BLORA, Harianmuria.com – Suasana haru dan penuh motivasi menyelimuti Bioskop Platinum Cineplex MD Mall Blora, Kamis, 18 Desember 2025, saat ratusan siswa dari berbagai sekolah di Blora nonton bareng (nobar) film Tegar.
Acara nobar yang dirangkaikan dengan penyerahan Beasiswa Program Indonesia Pintar (PIP) ini menjadi momentum istimewa, bukan sekadar hiburan, melainkan perayaan semangat inklusivitas dan harapan masa depan bagi generasi muda Blora.
Nobar Film ‘Tegar’ Jadi Wadah Motivasi
Kegiatan nobar film Tegar diinisiasi oleh Anggota DPR RI Komisi VII dari Fraksi PKB, Eva Monalisa, dan dihadiri langsung oleh Bupati Blora Arief Rohman, Wakil Bupati Sri Setyorini, serta jajaran terkait.
Film Tegar mengisahkan perjuangan seorang anak disabilitas berusia 10 tahun yang gigih memperjuangkan hak pendidikan dan kesetaraan. Kisah tersebut menjadi refleksi nyata bagi para siswa penerima beasiswa bahwa keterbatasan bukanlah penghalang untuk bermimpi dan berprestasi.
Ratusan Siswa Terima Beasiswa PIP
Dalam kesempatan tersebut, ratusan siswa dari berbagai jenjang pendidikan menerima Beasiswa Program Indonesia Pintar (PIP).
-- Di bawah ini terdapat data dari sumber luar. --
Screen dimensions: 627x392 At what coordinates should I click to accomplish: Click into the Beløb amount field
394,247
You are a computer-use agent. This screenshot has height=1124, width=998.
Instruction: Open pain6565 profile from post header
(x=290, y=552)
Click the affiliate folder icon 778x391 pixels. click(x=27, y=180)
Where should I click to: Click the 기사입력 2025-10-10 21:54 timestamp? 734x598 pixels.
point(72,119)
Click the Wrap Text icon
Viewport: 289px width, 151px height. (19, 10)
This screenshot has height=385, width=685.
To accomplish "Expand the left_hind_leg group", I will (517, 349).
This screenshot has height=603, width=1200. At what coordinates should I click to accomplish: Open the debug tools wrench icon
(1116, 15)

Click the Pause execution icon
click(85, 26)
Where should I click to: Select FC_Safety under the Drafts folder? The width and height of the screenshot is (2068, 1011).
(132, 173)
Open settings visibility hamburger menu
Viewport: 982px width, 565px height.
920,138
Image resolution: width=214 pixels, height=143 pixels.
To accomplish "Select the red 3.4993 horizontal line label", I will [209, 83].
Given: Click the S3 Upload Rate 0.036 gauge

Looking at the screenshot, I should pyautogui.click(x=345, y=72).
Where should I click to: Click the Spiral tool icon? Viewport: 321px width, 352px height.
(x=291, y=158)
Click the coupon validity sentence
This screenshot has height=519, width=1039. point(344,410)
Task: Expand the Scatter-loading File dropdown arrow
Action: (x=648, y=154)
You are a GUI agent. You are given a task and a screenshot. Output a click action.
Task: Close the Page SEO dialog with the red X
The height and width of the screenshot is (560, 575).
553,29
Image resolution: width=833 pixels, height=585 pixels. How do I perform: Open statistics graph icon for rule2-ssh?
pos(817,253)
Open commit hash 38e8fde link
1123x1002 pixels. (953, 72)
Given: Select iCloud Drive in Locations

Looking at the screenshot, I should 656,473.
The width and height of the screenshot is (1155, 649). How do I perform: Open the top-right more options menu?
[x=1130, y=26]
Program ini diharapkan mampu meringankan beban ekonomi keluarga sekaligus menekan angka Anak Tidak Sekolah (ATS) di Kabupaten Blora.
Bupati Blora Arief Rohman (Mas Arief) menyampaikan apresiasi atas kontribusi nyata Eva Monalisa dalam mendukung dunia pendidikan di daerah.
“Penyerahan Beasiswa PIP ini sangat membantu kami. Dengan program ini, insyaallah anak-anak kita bisa tetap sekolah dengan tenang, belajar dengan semangat, dan mengejar cita-cita tanpa terbebani persoalan biaya,” ujar Mas Arief.
Bupati juga berpesan kepada para siswa penerima beasiswa agar memanfaatkan bantuan tersebut sebaik-baiknya untuk mempersiapkan diri menjadi generasi emas yang membanggakan Blora.

Keterbatasan Bukan Penghalang untuk Bermimpi
Eva Monalisa menegaskan bahwa pemilihan film Tegar bukan tanpa alasan. Film tersebut menyampaikan pesan kuat tentang keteguhan, keberanian, dan keyakinan diri.
“Film ini bukan hanya sekadar tontonan, tetapi juga pelajaran hidup. Anak-anak dengan segala keterbatasan bisa menjadi panutan dan membuktikan bahwa mimpi itu layak diperjuangkan,” ungkap Eva di hadapan para siswa.
Pesan Inklusivitas dalam Hak Pendidikan
Kegiatan ini diikuti oleh siswa-siswi dari berbagai jenjang pendidikan, termasuk sekolah luar biasa (SLB), sebagai wujud penguatan pesan inklusivitas.
Sekolah tersebut antara lain MI Al Huda Kunduran, MI NU Darul Ulum, MTS NU Diponegoro Kedungtuban, SLB Ceria Mandiri, SLB Budi Mulya, dan SDN 2 Karangjati.
Melalui kolaborasi pemerintah daerah dan legislatif pusat ini, diharapkan tidak ada lagi anak di Blora yang merasa sendiri dalam memperjuangkan hak pendidikan, sebagaimana perjuangan tokoh Tegar di layar lebar.